La historia va más o menos así. NJ tiene 45 años y trabaja como socio en una empresa informática que el año anterior obtuvo importantes beneficios pero que pronto podría quebrar si no cambia de estrategia. A NJ le gustaría formar equipo con Ota, un diseñador de juegos electrónicos en Japón, y disfruta hablando y pasando el tiempo con este japonés encantador.

 

Las cosas empiezan a ir mal para los Jian cuando el hermano de Min-Min, A-Di, se casa. Ese día la madre de Min-Min sufre un ataque cerebral y debe ser ingresada en un Hospital en estado de coma. Ese mismo día NJ se encuentra con Sherry, su novia del colegio, una mujer que está casada en EE.UU, y a la que no ha visto en más de veinte años.

 

Durante las siguientes semanas Min-Min sufre una crisis y se encierra en un retiro religioso, su hija Ting-Ting recibe sus primeras lecciones sobre el amor, su hijo Yang-Yang se mete en unos cuantos líos en el colegio y su hermano A-Di se debate entre la novia que ha elegido y la muejer que ha rechazado.

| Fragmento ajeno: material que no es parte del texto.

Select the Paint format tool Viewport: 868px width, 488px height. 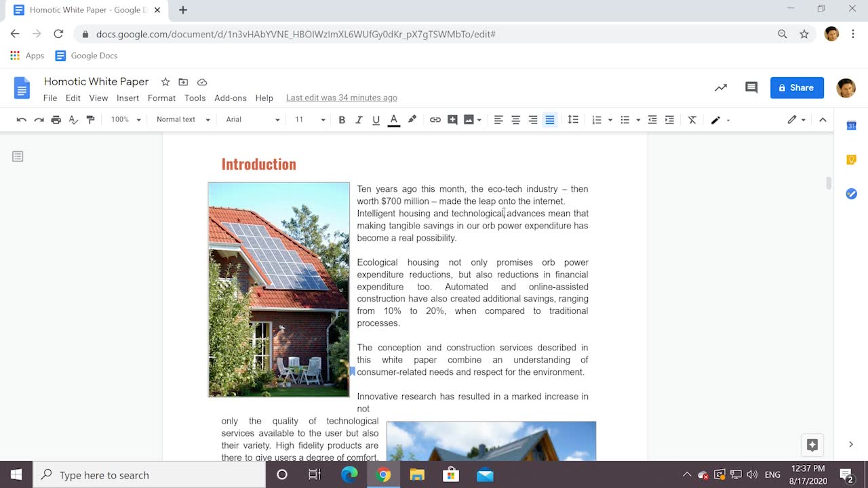[x=91, y=120]
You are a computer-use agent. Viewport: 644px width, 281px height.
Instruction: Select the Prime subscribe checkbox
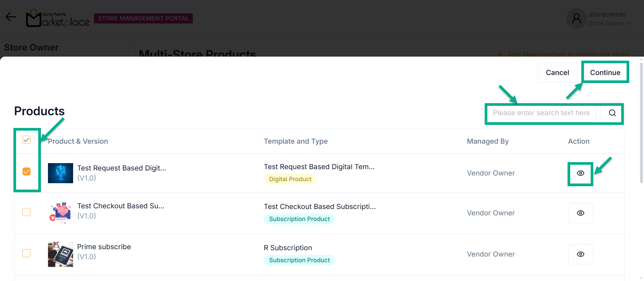click(26, 253)
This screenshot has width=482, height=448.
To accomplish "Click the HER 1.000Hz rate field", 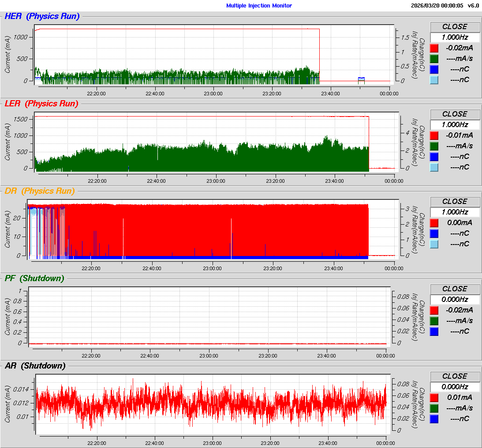I will 455,38.
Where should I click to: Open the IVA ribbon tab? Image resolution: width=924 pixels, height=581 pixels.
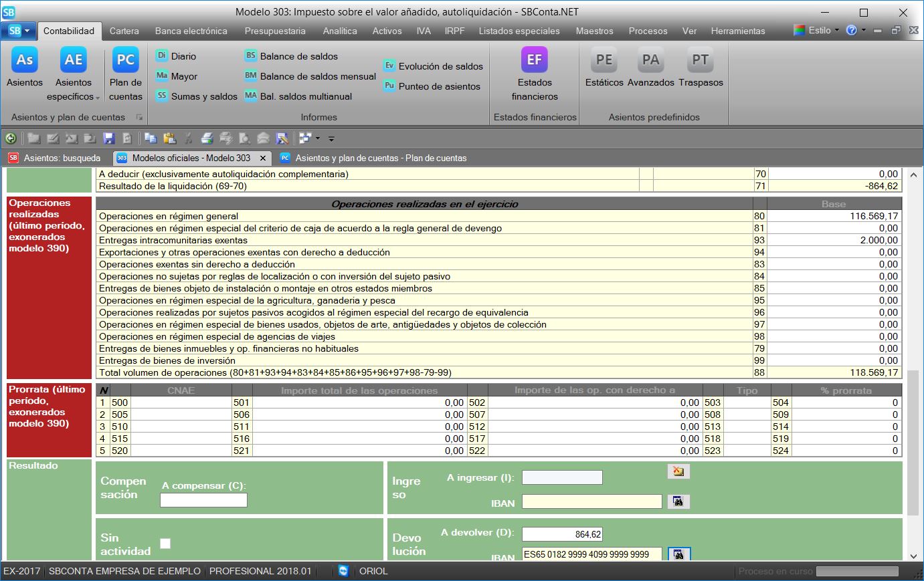tap(423, 31)

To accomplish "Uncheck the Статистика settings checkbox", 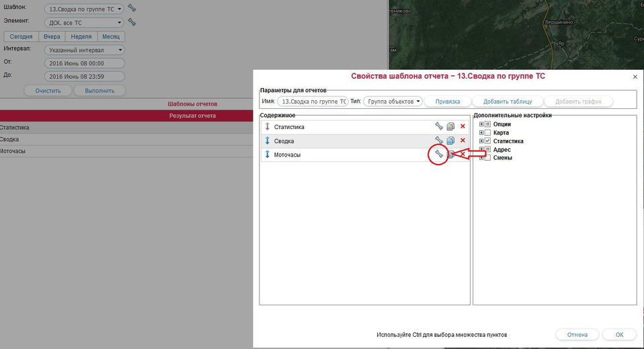I will coord(488,141).
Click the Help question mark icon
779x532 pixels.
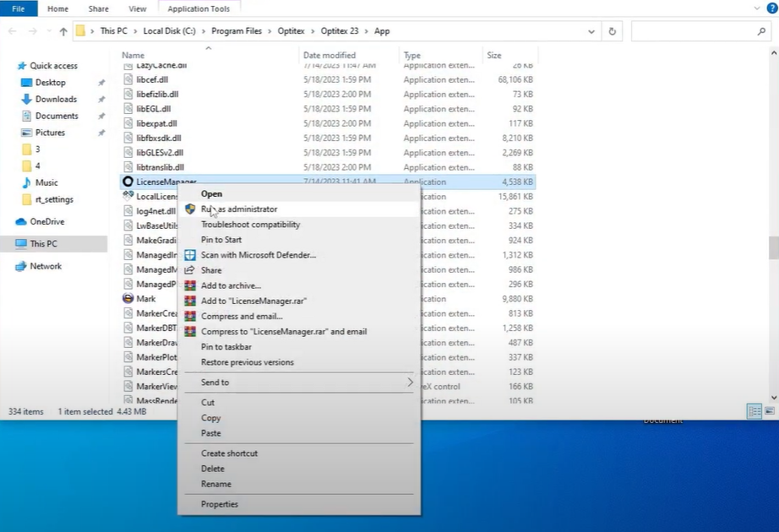coord(771,8)
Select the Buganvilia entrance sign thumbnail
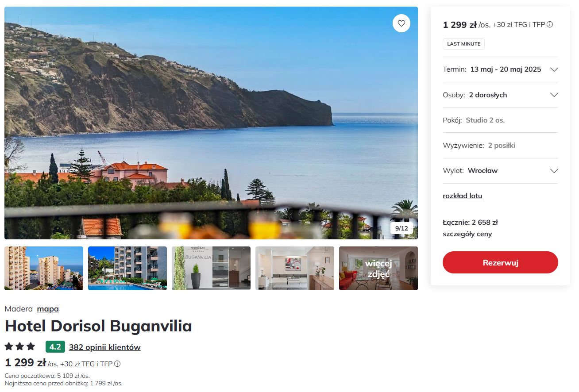The height and width of the screenshot is (392, 579). coord(211,268)
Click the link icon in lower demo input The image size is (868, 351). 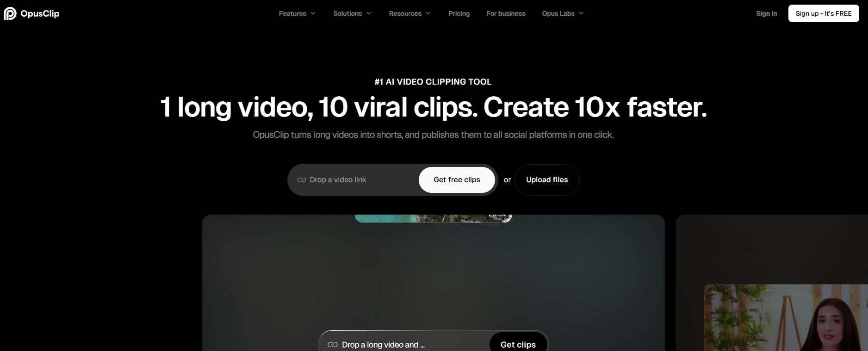pos(332,345)
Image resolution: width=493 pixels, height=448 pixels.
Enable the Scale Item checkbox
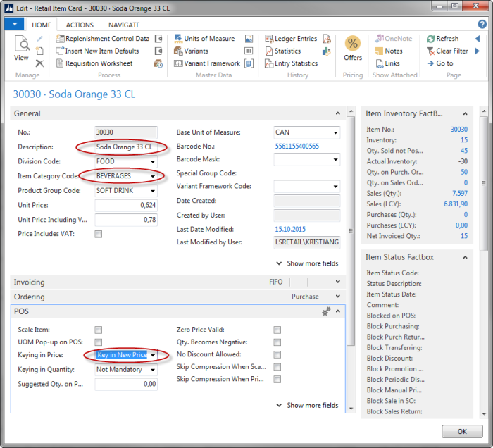point(99,330)
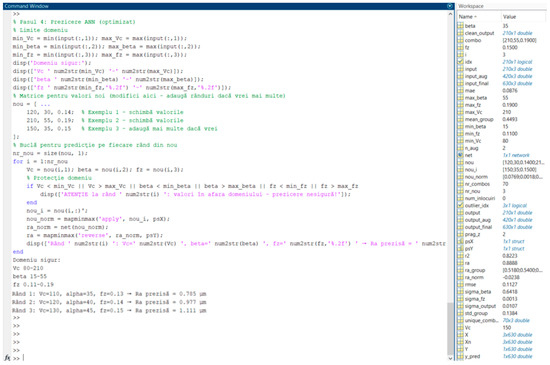550x365 pixels.
Task: Select the psX struct variable icon
Action: click(460, 241)
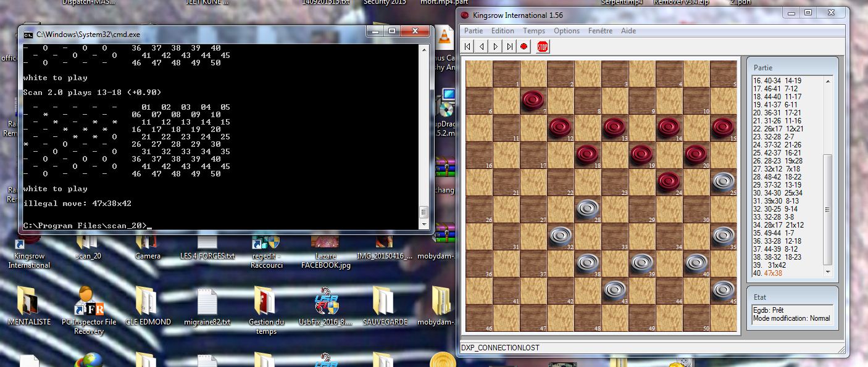
Task: Step back one move in toolbar
Action: (x=482, y=46)
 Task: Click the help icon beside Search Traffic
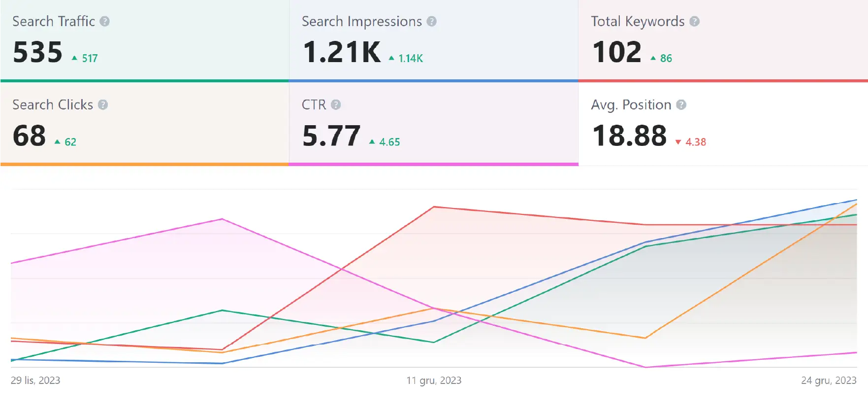104,22
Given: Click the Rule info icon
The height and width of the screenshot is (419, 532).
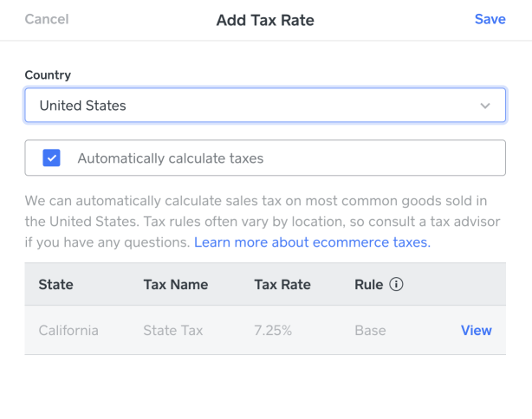Looking at the screenshot, I should [x=397, y=284].
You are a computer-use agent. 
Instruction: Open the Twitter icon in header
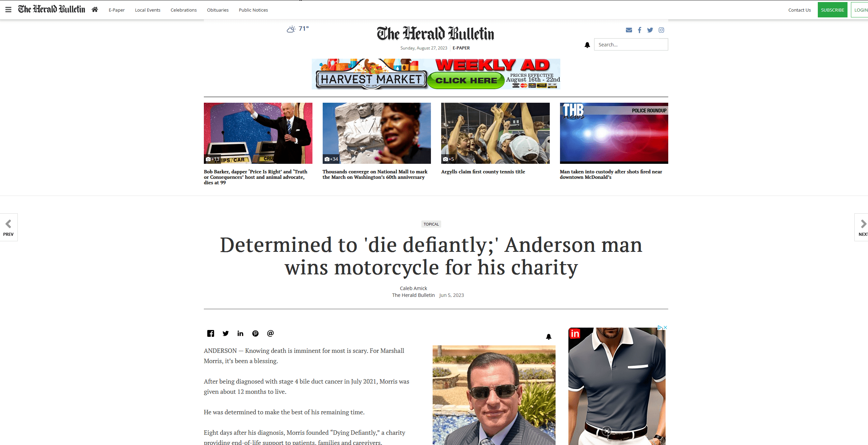pyautogui.click(x=650, y=30)
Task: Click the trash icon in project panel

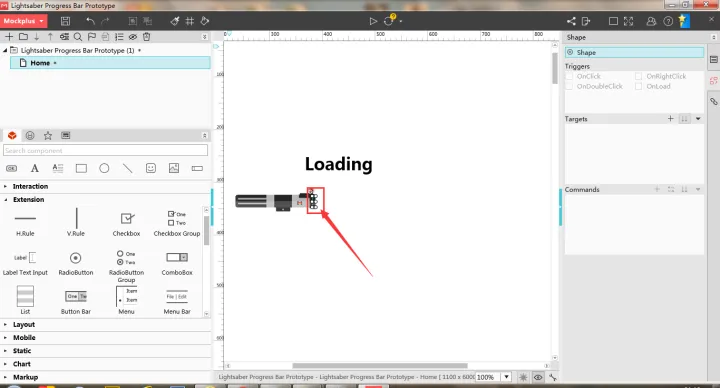Action: [146, 37]
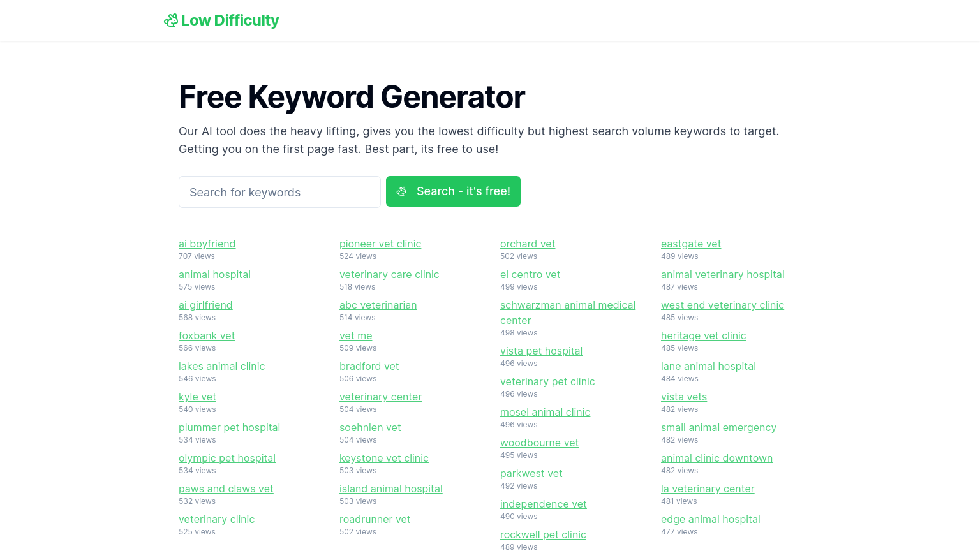Viewport: 980px width, 551px height.
Task: Select the "foxbank vet" keyword link
Action: click(x=207, y=335)
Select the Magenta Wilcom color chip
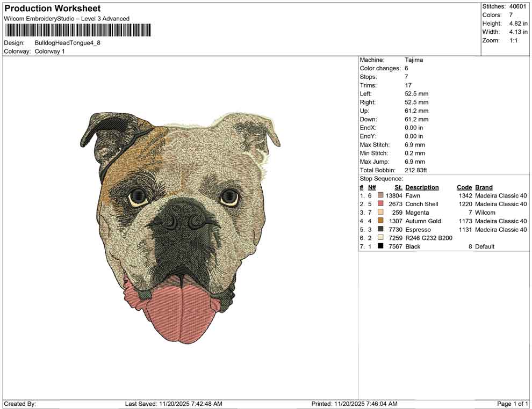 tap(380, 213)

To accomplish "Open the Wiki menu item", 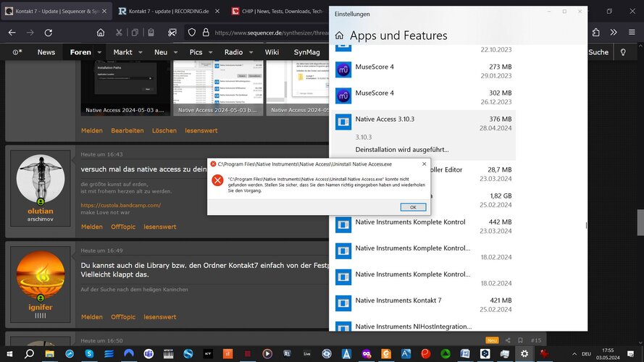I will click(272, 52).
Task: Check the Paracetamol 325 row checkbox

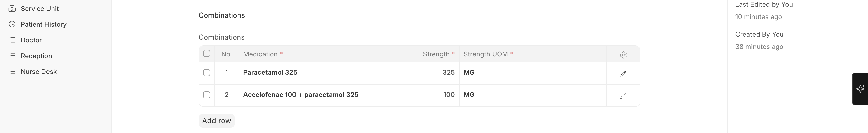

Un extraño asesinato se produce en el bloque de departamentos donde viven los Jian; un joven ha llegado a la conclusión que la vida es injusta y cruel comete un crimen. NJ viajará a Tokio a negociar con Ota y aprovechará para vivir una aventura con Sherry. Se cumple de esta manera una cláusula del cine de contrapunto: en un mar de problemas todos los personajes aprenden lo hermosa que es la vida y cómo hay que cuidarla, sea cual sea la situación que les tocara vivir.

 

Los aromas y los influjos que adornan el cine de Edward Yang recorren toda la historia del cine y la manera en las que Yang los recupera dista mucho del sonoro y efectista impacto de esos cineastas jóvenes que debutan con aires de genialidad. Su cine, el que Yi Yi lleva dentro, es producto de una digestión reposada, de un ritmo atemperado, de una mirada que habla del amor y de la muerte, de los padres y los hijos, de la fidelidad y el desamor desde el conocimiento de quien posee la memoria.

 

El suyo es cine preciso de geometrías poderosas, de respiros largos y de aspiraciones sin final. Un niño le sirve como conductor y contrapunto a una crónica que encierra en sí misma toda una lección de supervivencia y perdón. Por ello mismo resulta imposible sustraerse a la evidencia de que en Yi Yi resuenan ritmos de contemporaneidad y estructuras de honda raigambre clásica. Así, en el devenir de un relato sinuoso, lleno de recovecos y implacablemente seductor que envuelve al espectador surge un mosaico, inagotable y poliédrico del que, cuando se quiere resumir su historia, en el recuerdo se abalanzan un puñado de personajes de los que se nos ha dado mucho sin que nos hayamos dado cuenta.